◆ What you should do ◆
Transcribe exactly, and only, the lines that run from the one containing "Where should I click to: Expand" through the end of the records.
Segment Open
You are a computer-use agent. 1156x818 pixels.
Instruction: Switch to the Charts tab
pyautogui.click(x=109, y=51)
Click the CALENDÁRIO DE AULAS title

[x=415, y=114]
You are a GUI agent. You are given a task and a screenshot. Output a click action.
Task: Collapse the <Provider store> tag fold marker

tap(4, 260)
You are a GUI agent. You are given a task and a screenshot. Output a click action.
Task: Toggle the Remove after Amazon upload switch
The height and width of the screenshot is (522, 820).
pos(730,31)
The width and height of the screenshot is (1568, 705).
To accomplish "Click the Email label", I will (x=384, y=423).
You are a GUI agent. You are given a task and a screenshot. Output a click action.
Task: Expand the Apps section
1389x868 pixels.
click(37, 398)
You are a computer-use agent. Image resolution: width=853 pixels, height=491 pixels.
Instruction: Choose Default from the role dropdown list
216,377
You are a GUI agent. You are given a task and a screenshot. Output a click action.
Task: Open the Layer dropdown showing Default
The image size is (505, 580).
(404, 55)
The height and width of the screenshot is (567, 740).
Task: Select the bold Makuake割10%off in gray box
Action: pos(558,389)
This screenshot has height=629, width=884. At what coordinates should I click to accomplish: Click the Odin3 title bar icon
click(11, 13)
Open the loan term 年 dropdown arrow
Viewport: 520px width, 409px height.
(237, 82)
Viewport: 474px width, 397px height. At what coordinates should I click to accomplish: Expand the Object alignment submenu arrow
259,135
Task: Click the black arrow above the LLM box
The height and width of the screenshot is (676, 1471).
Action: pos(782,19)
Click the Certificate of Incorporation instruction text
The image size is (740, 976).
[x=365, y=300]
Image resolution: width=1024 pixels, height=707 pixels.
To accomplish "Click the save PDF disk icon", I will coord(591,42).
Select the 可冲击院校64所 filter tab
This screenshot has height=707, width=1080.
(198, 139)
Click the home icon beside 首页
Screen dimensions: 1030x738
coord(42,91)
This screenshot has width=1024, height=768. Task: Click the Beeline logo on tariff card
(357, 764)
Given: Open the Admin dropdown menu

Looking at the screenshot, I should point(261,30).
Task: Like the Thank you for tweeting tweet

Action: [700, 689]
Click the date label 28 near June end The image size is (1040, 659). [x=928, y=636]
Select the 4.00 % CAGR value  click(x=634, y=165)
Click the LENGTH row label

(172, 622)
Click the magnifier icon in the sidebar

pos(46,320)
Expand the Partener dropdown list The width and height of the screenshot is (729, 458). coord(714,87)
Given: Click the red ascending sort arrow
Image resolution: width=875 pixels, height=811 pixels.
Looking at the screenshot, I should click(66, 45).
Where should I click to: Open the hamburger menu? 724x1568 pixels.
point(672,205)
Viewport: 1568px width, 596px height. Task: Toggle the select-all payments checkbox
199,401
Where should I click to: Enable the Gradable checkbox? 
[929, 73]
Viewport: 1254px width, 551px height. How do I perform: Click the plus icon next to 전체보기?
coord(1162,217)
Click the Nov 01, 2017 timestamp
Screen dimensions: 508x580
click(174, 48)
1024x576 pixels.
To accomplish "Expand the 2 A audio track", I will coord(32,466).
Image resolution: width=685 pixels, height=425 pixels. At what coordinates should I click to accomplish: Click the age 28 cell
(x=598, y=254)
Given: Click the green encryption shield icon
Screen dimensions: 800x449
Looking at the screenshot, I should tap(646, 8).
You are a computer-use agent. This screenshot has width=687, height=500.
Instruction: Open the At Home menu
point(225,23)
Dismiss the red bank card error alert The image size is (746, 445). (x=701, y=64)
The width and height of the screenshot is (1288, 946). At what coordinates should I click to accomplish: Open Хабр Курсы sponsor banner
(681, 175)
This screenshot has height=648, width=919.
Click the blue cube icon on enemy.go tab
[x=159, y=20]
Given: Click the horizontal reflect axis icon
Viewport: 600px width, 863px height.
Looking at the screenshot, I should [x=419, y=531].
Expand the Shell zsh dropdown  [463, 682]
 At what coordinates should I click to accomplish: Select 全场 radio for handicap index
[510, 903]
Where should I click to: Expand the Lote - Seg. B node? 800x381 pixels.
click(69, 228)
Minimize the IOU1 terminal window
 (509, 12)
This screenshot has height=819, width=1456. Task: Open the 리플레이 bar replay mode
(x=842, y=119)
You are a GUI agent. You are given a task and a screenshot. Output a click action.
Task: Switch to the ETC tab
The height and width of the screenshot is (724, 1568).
Segment Closed
◆ Written solution ◆
Where should I click to: Expand the Lote - Seg. B node? 800x381 pixels.
click(69, 228)
Minimize the IOU1 terminal window
 (509, 12)
This screenshot has height=819, width=1456. Task: Open the 리플레이 bar replay mode
(x=842, y=119)
You are a GUI agent. You are given a task and a screenshot. Output a click action.
Task: Switch to the ETC tab
The height and width of the screenshot is (724, 1568).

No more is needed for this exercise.